--- START ---
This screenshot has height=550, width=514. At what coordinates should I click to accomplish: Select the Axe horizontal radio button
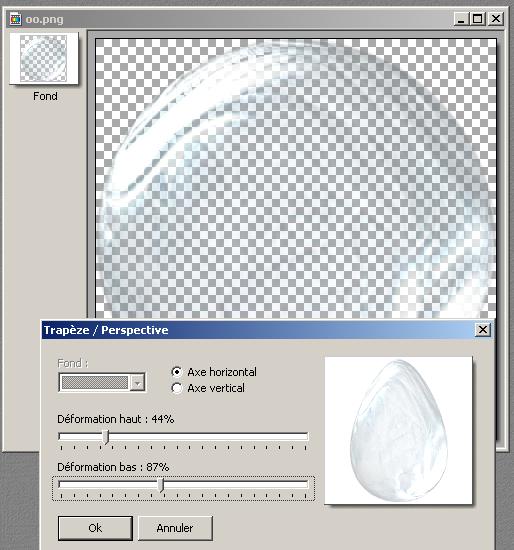point(177,372)
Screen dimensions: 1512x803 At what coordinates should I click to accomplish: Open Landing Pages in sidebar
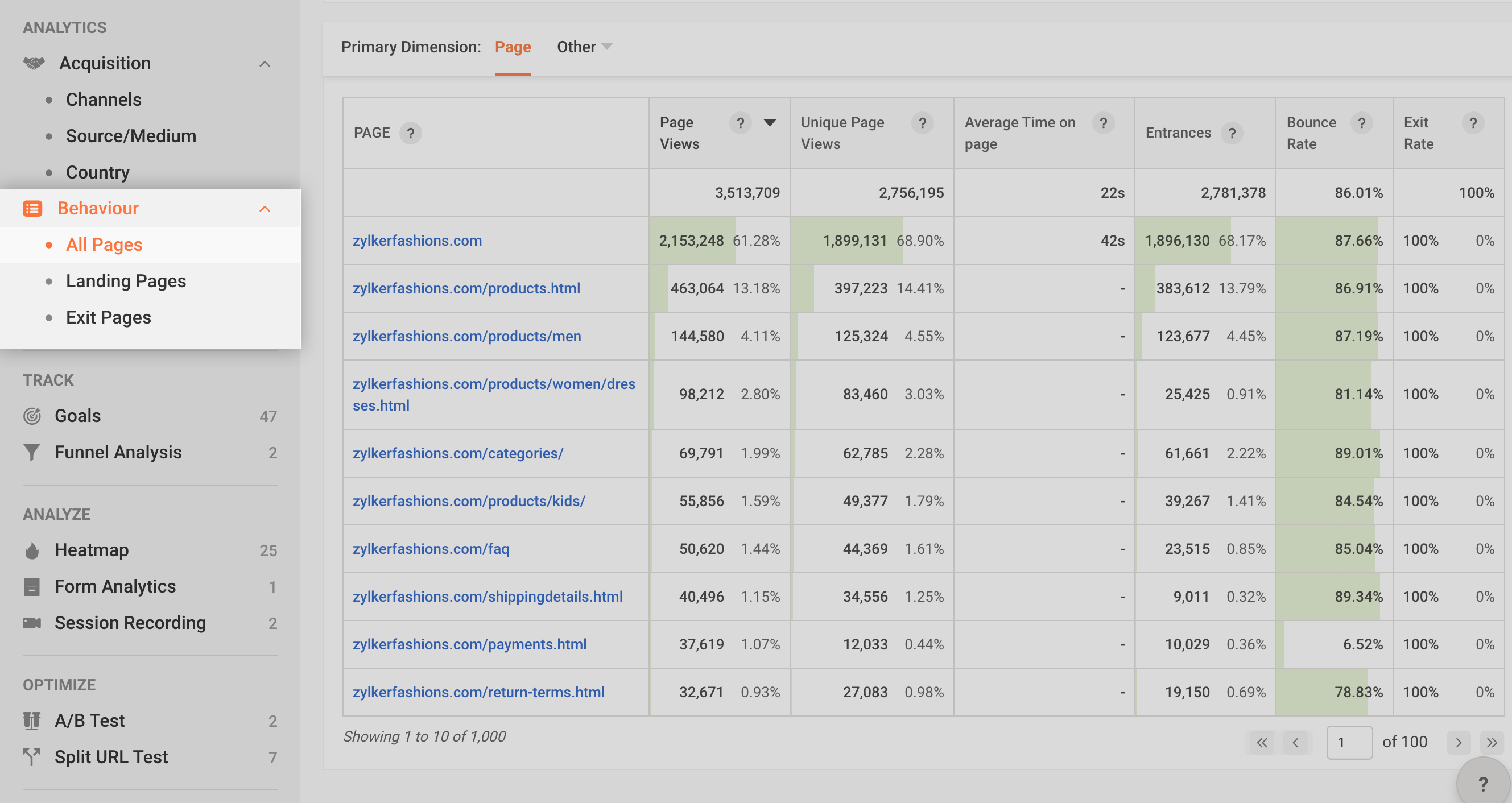click(126, 281)
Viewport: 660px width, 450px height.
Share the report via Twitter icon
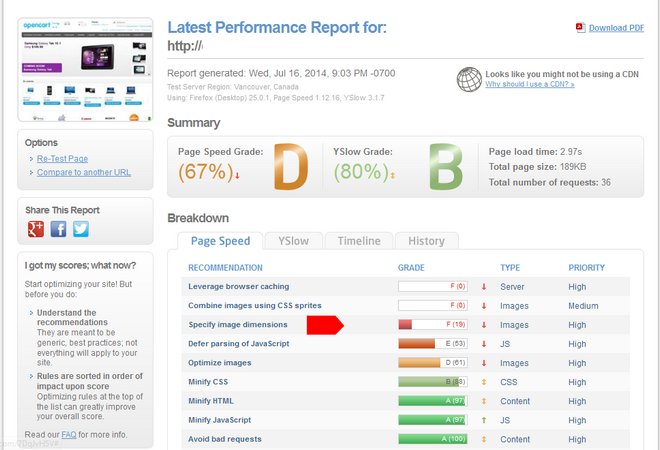point(81,229)
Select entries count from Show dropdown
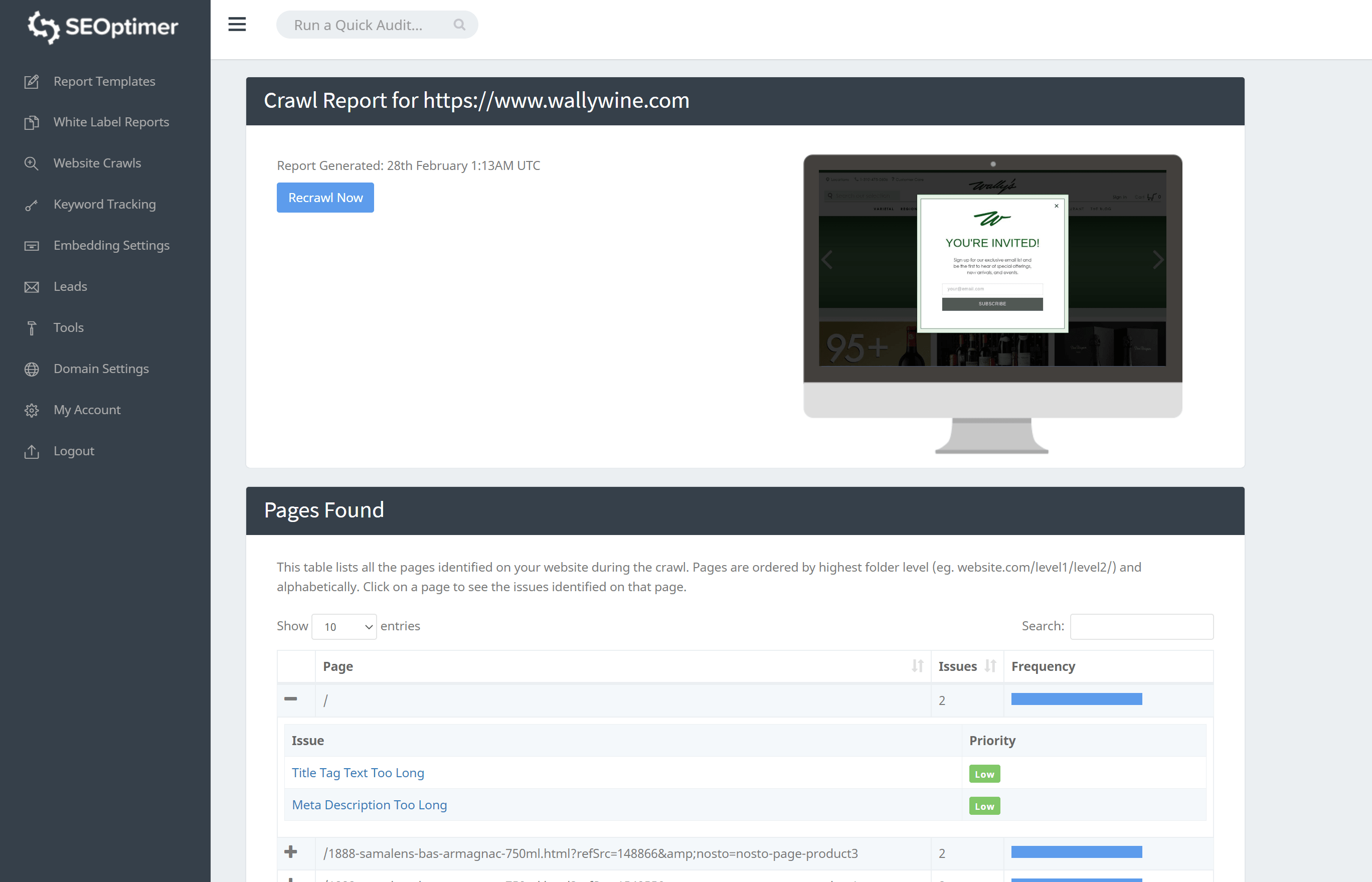 [345, 626]

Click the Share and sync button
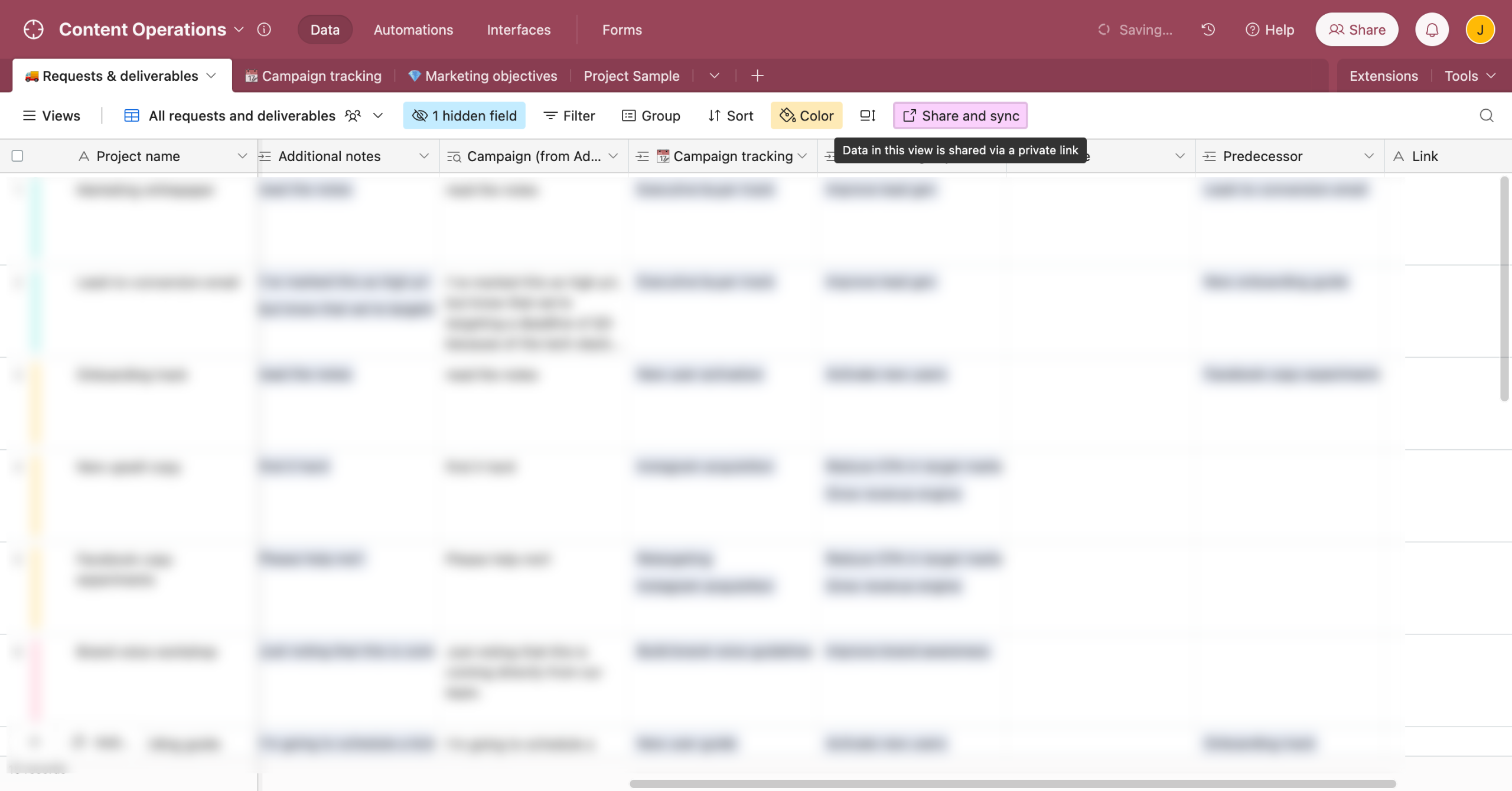point(960,116)
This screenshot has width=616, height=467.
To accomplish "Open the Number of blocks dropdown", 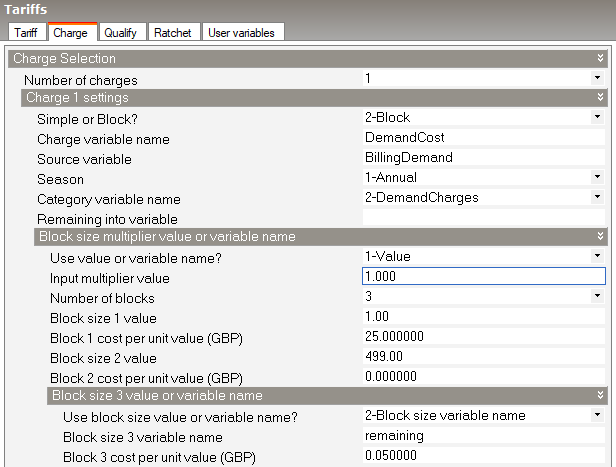I will (x=597, y=297).
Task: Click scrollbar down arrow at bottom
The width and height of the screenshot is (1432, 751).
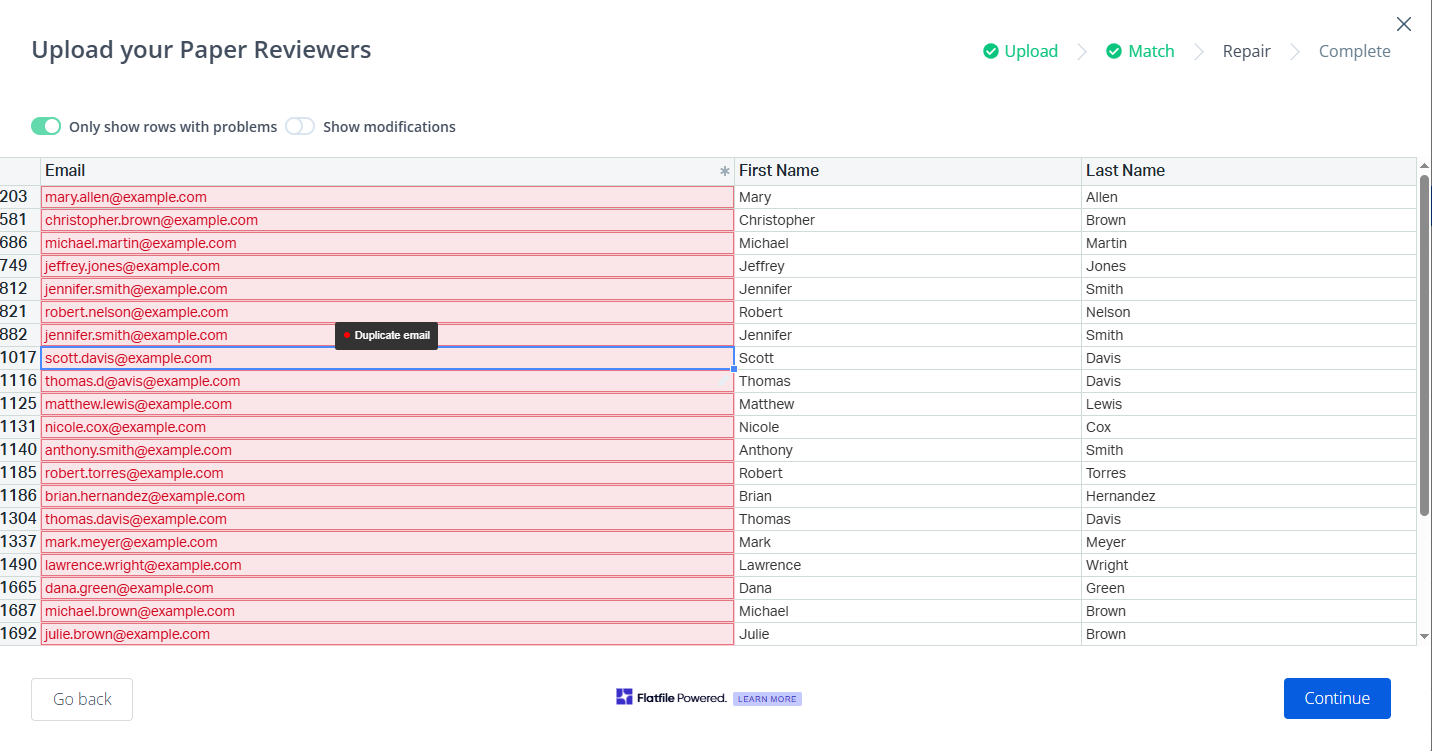Action: tap(1424, 636)
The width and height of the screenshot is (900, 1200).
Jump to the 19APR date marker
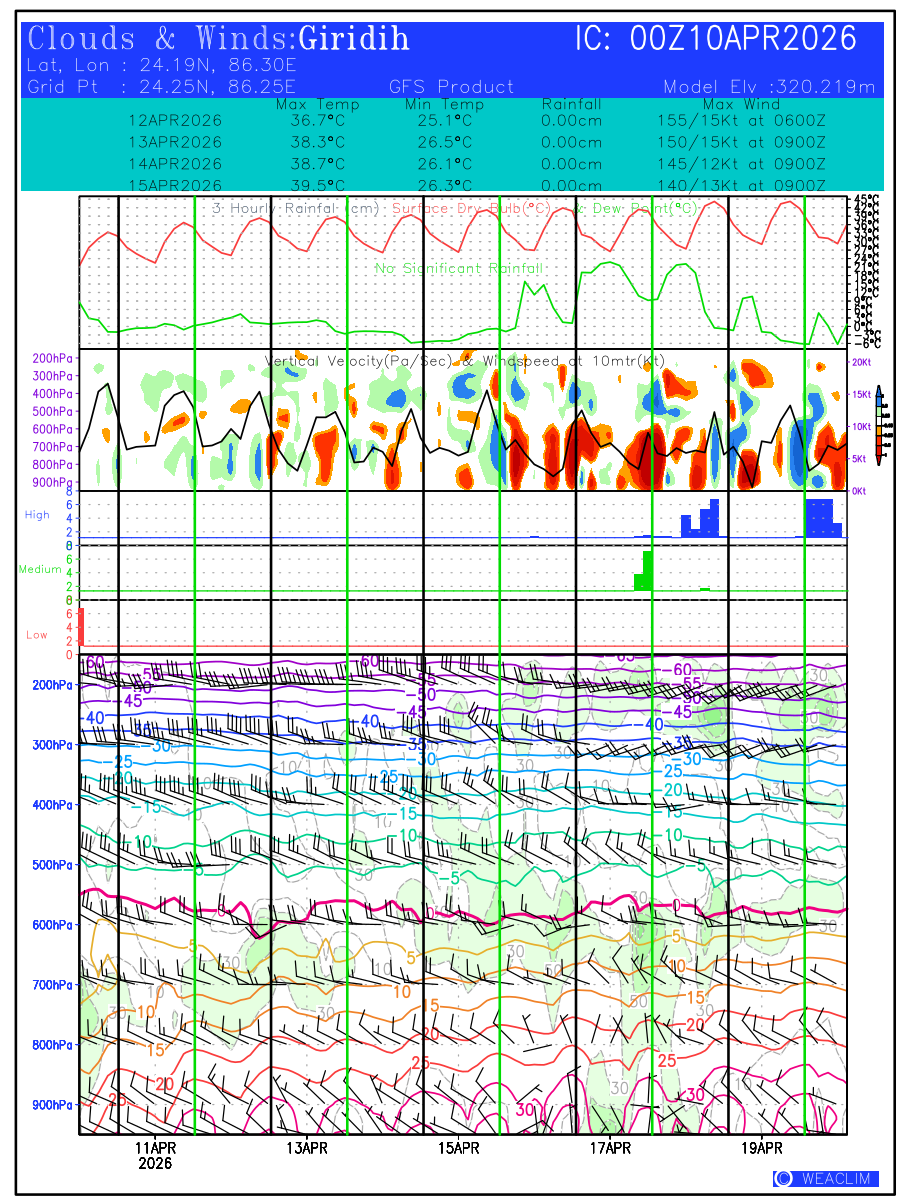pyautogui.click(x=762, y=1148)
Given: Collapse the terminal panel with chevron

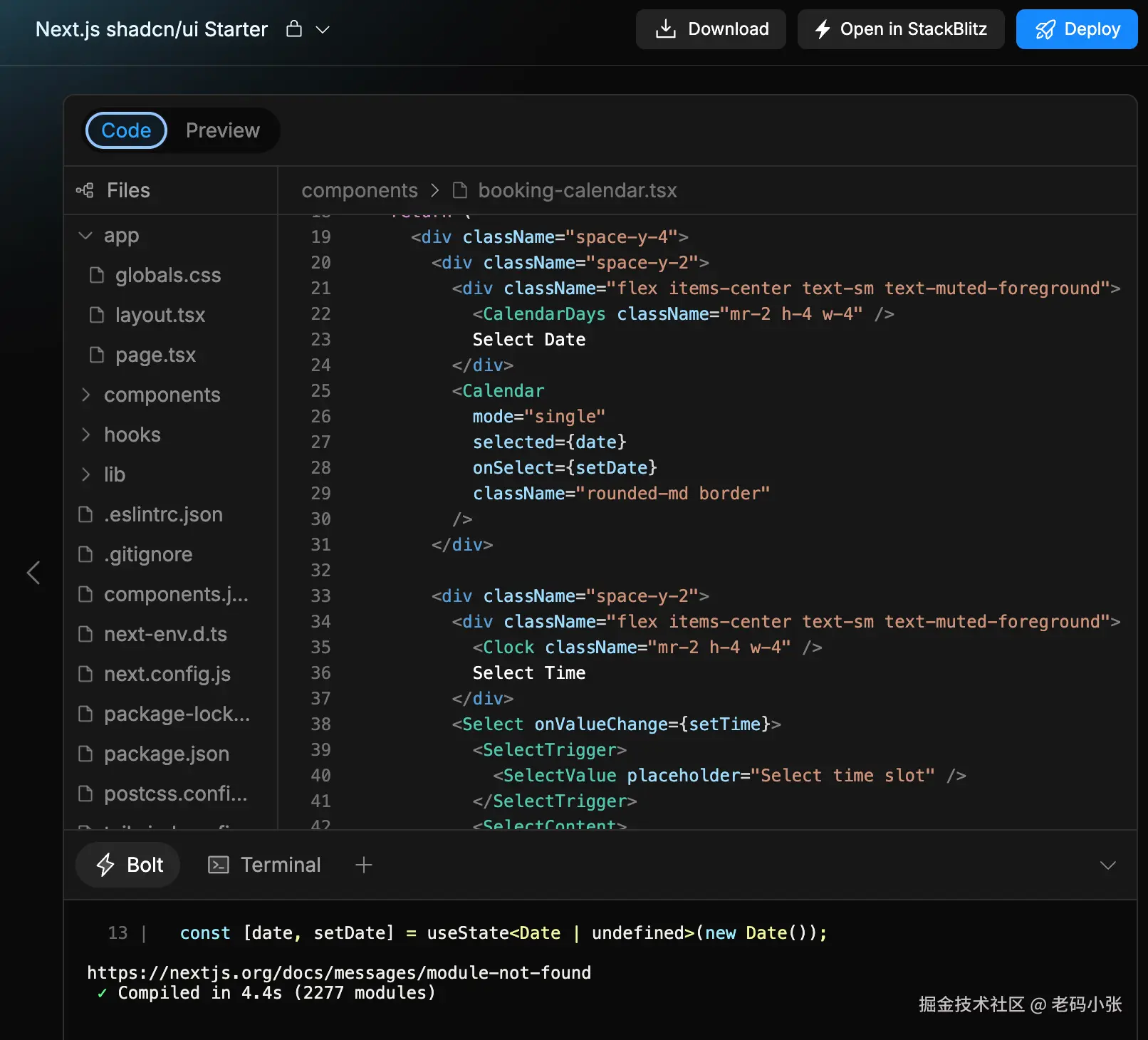Looking at the screenshot, I should (x=1107, y=865).
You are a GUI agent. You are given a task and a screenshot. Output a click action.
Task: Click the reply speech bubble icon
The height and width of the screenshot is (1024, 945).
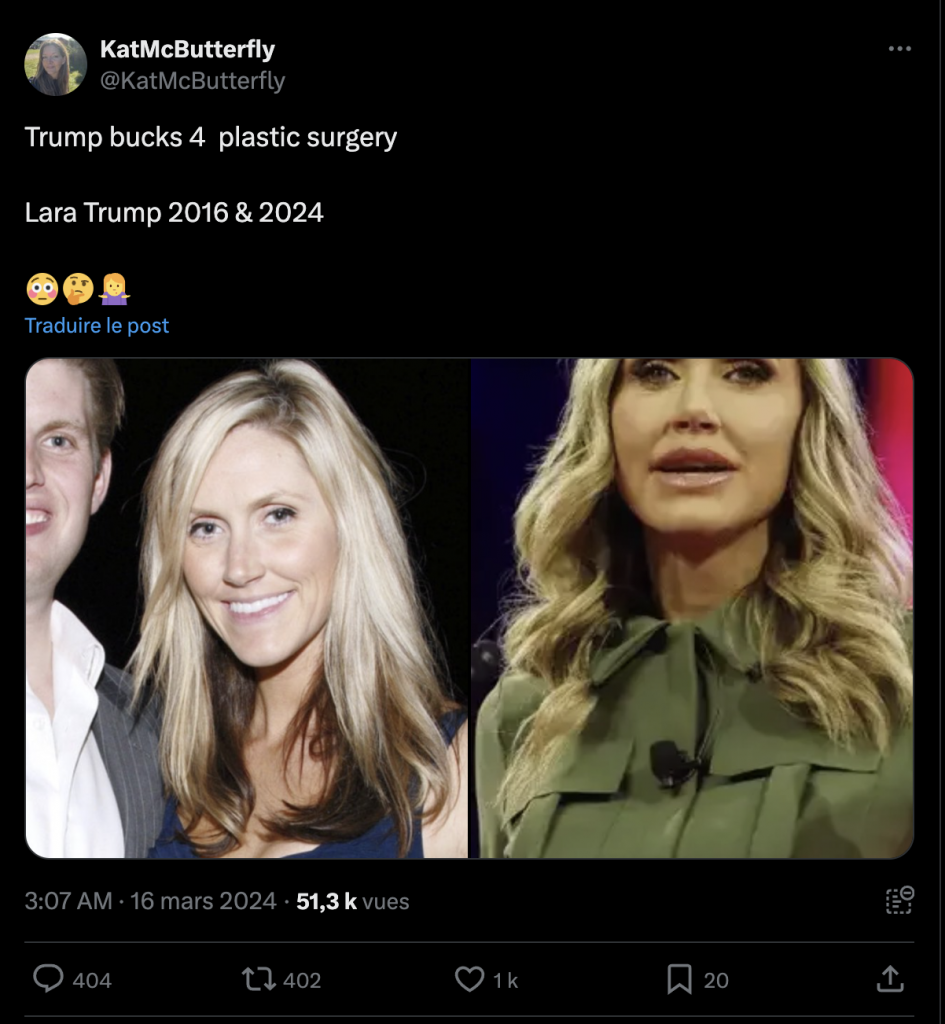tap(48, 979)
--- END ---
**WHAT IS BEING ASKED**
Format as a numbered list the lines running from the one that contains "You are a GUI" through the end of the entries, both ends included, with blank lines left out. Leave the pictures out of the list.

**CORRECT ANSWER**
1. You are a GUI agent. You are given a task and a screenshot. Output a click action.
2. Task: Click the reply speech bubble icon
3. The height and width of the screenshot is (1024, 945).
4. tap(48, 979)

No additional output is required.